In short, Crusoe's attitude is far from that of the typical colonizer, however much he does at various points consider himself the "prince and lord of the whole island" (118). He shows little or no interest in surveying, mapping, and so symbolically or even actually securing the territory that he considers his.

The one exception to Crusoe's peculiar inhibition regarding naming is, of course, his manservant to whom he famously gives the name "Friday" because that was "the day I sav'd his life; I called him so for the memory of the time" (163). And yet this, too, is a remarkably uncertain signifier: Crusoe has repeatedly told us that he relatively soon lost track of the days, despite his best efforts. In an early fever he feels he surely "lost a day in [his] accompt, and never knew which way" (76), so Friday should by rights be either "Thursday" or "Saturday" or even (if Crusoe has tried to compensate for his error, either one way or the other) perhaps "Wednesday" or "Sunday." In any case, the notion that the name will help fix memory and time is surely an illusion, as Crusoe should be fully aware.

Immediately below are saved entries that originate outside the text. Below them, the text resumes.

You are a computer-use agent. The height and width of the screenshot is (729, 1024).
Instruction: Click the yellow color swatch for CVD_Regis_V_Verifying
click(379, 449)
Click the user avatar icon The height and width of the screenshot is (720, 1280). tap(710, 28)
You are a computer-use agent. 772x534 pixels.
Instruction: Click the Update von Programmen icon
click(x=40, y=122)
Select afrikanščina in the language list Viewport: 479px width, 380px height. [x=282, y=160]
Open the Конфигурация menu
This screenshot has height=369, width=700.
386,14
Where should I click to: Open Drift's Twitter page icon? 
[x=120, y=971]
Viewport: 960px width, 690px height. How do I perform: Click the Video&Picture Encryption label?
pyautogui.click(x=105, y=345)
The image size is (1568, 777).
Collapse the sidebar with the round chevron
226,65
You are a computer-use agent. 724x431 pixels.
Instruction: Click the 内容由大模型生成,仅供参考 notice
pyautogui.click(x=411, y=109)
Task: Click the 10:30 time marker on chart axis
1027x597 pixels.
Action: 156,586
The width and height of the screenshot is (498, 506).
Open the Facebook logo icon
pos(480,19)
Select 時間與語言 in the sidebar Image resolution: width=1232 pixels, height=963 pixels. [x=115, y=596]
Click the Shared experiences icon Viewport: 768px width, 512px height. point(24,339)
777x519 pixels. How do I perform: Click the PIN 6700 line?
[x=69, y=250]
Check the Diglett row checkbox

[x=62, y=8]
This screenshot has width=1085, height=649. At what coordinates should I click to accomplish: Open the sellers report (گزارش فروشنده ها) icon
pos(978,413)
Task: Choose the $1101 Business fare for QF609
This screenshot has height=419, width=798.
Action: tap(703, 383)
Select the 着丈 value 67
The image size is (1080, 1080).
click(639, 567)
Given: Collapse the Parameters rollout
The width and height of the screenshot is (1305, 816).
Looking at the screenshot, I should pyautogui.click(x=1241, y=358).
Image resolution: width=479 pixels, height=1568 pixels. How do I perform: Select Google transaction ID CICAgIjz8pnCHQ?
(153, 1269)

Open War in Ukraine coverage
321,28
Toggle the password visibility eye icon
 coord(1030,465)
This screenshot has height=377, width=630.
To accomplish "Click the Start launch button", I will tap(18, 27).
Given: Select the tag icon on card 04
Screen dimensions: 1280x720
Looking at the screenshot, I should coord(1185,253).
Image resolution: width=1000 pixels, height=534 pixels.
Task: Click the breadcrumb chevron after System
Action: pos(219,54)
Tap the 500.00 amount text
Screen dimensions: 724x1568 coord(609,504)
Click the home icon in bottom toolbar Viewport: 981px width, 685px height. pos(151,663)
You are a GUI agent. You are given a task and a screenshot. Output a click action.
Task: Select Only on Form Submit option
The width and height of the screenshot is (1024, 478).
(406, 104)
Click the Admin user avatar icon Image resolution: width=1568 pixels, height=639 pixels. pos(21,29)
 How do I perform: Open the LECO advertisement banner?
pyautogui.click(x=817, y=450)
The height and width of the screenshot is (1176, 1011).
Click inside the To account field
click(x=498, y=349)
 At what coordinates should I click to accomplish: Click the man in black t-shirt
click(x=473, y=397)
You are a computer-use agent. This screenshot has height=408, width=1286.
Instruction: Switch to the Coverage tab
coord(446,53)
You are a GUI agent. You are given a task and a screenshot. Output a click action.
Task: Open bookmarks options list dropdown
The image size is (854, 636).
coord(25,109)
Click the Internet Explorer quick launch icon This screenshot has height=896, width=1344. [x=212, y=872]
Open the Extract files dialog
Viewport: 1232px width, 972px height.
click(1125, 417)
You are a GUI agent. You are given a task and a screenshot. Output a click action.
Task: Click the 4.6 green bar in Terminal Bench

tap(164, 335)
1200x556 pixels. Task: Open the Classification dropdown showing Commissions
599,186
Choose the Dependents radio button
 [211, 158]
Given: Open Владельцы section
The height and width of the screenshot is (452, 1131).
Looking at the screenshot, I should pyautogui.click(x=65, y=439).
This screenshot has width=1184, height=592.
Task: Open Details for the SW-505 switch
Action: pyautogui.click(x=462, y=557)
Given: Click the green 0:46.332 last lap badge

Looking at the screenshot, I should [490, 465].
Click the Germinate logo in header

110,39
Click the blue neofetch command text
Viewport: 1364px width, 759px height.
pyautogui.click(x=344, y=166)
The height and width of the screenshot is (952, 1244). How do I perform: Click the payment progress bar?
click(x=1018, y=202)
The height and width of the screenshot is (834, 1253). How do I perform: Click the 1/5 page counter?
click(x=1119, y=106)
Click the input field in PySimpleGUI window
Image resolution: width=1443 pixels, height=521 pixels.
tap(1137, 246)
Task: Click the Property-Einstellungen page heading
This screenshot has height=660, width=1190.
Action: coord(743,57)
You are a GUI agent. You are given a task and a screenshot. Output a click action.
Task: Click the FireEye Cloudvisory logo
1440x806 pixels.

In short, then, Robinson Crusoe turns out to be a rather odd and even singular book. It most certainly fails to ground in any secure way the various narratives of origin that claim it as some founding example loaded with significance, whether these be the fantasy of heroic self-fashioning (the economists' "homo oeconomicus") or the black legend of anti-heroic imperialism (the postcolonialists' ur-colonizer). If anything, it actively destabilizes such accounts, by demonstrating the unknowability and precariousness of origins, narrative, and signification in general. Which is a striking conclusion to take from a book that supposedly has none.

To put it another way, Crusoe's tale is best understood as more of a posthegemonic anti-narrative in which the many affects that mark the castaway's long isolation soon undo any claims to construct hegemonic narrative. And yet, of course, in the popular (un)conscious those stories continue regardless.